All I can recommend is that if one has previously unexplained constipation, thinning stools and/or blood in the stool, get checked right away and insist on a referral for a colonoscopy. My doctor initially thought it was constipation or IBS and it was two months before a referral to gastro.
In 5-10 years I think medicine will start to recommend a colonoscopy at age 30.
Probably exists, and I haven't tried too hard to find it.
You set an account heir in the profile. They submit an access request after death, which the deceased has X amount of time to reject (in case of abuse/heir being hacked). If the request isn't denied, the heir gains full access to the account, including logins and passwords for all online accounts.
If you choose someone you trust and set the window to an appropriate period for rejecting false requests, i.e. not 3 days when I know I'll be off the grid for 2 weeks, it seems very secure.
I set it up a few years ago and get periodic reminders saying that it's setup. Lastpass offers something similar.
(Assuming you live in a jurisdiction that recognises them) a holographic will is going to cost you nothing more than the time involve to write it out, assuming you have a piece of paper and a pen handy.
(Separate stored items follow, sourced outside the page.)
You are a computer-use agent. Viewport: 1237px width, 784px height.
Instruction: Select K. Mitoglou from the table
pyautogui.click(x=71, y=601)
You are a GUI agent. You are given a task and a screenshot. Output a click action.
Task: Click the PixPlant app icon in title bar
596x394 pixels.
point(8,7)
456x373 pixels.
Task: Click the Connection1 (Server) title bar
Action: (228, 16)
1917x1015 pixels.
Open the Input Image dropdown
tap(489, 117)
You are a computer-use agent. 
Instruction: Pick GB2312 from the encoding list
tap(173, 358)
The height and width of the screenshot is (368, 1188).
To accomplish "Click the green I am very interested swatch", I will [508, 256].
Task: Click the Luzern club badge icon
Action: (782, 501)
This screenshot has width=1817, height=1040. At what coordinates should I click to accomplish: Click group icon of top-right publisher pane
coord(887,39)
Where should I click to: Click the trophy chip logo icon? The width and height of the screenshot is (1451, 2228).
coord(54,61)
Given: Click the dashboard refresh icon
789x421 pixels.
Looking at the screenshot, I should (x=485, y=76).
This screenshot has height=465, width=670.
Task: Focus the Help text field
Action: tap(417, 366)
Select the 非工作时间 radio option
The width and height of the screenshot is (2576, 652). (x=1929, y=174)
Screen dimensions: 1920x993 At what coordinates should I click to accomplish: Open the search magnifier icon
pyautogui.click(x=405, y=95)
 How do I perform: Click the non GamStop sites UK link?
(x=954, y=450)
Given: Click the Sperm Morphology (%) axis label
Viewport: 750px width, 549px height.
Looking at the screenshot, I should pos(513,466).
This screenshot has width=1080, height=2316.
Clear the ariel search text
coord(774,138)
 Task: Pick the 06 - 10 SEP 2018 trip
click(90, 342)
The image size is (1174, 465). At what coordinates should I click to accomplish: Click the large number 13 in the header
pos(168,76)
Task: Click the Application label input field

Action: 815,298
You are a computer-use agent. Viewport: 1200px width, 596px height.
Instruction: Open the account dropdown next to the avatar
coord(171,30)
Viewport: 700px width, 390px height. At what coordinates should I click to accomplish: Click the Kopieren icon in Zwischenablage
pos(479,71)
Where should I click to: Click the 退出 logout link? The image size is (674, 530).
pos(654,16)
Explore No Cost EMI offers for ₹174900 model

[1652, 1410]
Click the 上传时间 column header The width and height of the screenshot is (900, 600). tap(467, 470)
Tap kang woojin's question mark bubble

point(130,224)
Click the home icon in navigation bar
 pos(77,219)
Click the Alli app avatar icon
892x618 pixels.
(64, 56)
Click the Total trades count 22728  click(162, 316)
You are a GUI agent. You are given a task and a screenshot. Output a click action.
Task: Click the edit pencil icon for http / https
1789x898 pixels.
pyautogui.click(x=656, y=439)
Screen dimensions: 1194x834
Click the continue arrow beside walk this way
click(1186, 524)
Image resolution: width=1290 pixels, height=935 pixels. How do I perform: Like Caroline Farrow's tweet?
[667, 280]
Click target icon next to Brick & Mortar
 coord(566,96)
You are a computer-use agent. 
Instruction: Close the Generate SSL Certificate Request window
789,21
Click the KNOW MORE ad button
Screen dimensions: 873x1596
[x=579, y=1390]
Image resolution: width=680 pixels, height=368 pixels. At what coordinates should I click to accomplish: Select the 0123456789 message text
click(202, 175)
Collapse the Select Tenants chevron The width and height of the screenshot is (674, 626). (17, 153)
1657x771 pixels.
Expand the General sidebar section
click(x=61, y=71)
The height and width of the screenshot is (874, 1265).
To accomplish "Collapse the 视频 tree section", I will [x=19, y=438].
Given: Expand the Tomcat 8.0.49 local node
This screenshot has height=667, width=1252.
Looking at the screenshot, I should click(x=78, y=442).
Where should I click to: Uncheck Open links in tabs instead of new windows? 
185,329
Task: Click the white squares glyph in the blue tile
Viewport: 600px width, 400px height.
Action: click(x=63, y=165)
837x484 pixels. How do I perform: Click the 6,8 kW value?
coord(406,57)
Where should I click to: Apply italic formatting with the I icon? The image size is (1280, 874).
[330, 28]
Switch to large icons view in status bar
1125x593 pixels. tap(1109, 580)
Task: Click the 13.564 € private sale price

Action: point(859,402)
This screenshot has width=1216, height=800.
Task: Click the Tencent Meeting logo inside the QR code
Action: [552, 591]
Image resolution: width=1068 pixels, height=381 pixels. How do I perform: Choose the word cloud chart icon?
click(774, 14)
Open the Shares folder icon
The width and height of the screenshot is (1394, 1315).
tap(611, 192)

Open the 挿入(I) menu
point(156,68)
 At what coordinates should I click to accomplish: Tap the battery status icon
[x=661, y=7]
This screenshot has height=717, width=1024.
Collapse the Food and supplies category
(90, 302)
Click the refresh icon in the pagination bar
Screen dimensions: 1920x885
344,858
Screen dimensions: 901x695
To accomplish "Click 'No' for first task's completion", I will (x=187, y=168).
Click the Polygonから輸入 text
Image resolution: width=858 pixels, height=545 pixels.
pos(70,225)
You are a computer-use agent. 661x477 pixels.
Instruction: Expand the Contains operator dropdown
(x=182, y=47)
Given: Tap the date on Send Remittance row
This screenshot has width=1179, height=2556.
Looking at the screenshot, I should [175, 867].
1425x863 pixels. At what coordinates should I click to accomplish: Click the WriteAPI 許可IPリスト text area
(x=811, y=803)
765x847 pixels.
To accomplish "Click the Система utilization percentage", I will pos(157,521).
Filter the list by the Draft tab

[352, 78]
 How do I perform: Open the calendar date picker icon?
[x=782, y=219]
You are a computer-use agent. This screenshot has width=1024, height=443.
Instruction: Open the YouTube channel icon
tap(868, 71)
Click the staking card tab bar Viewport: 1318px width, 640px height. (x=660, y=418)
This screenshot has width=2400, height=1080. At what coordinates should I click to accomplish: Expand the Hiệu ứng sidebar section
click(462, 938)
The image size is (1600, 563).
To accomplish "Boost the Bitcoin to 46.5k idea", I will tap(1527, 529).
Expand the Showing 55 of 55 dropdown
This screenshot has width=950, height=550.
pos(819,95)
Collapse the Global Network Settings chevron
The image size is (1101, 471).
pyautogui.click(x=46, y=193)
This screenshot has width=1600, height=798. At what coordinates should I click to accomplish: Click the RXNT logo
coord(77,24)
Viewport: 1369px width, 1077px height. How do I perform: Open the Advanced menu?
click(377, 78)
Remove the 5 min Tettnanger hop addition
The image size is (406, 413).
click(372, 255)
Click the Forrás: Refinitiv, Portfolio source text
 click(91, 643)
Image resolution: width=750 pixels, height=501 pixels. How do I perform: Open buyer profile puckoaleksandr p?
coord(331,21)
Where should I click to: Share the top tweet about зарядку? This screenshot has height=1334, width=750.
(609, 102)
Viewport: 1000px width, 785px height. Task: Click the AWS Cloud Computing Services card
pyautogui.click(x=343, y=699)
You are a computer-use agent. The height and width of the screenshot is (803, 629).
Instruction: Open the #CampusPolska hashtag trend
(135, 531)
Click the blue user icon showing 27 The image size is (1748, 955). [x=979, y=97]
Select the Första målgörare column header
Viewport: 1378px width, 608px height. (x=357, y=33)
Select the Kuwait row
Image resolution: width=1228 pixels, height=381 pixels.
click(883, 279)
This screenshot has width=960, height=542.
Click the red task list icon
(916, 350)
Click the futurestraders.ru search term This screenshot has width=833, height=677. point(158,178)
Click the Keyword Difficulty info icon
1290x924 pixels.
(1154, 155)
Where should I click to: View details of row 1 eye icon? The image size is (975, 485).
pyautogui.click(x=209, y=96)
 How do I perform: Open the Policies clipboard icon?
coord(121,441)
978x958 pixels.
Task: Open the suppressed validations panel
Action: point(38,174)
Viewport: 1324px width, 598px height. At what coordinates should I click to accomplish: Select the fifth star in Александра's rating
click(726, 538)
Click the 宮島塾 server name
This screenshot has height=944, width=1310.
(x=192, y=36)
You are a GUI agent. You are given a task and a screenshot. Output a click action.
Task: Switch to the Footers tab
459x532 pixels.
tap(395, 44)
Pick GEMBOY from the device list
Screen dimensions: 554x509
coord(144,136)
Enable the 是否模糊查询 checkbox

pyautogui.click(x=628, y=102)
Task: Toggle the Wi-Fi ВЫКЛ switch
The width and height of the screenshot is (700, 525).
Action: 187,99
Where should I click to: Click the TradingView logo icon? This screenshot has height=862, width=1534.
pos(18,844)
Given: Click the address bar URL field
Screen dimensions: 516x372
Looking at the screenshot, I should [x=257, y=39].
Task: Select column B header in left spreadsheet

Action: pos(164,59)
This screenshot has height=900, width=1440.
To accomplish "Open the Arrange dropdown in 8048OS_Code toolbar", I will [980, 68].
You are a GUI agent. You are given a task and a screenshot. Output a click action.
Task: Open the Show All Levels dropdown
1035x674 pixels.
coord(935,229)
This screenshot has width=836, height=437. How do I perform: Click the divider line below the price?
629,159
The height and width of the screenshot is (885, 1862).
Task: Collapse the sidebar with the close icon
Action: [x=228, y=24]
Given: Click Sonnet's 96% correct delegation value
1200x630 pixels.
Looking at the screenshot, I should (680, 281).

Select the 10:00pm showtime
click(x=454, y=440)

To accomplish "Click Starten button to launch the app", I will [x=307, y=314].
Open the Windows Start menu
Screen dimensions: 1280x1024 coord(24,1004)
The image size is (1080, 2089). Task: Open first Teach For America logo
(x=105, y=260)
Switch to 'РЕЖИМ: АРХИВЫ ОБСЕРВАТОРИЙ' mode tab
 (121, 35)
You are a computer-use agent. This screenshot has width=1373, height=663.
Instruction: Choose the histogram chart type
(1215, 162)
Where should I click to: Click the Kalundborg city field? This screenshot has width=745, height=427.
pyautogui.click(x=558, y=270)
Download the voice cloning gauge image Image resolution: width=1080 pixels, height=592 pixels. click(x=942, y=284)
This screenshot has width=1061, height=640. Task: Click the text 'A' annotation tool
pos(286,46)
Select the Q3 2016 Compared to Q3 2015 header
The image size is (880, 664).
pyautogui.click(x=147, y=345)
You probably won't even need to have it witnessed.
Or you go missing entirely (lost at sea)?
But for dead Mom? That's just plain creepy. Those kids might have learned all sorts of things that, in retrospect, they would have wished they hadn't. As in, for example, who their real Dad was.
Me, all of my machines and backups are full-disk encrypted (LUKS). With >64 character passphrases. So my memories will die with me. Except for those that I share online, anyway. And I do plan, as I get older, to share more freely. Given that there'll be less time to find me.
Nothing to be proud of.
NIST recommends against it because it's so easy to hijack.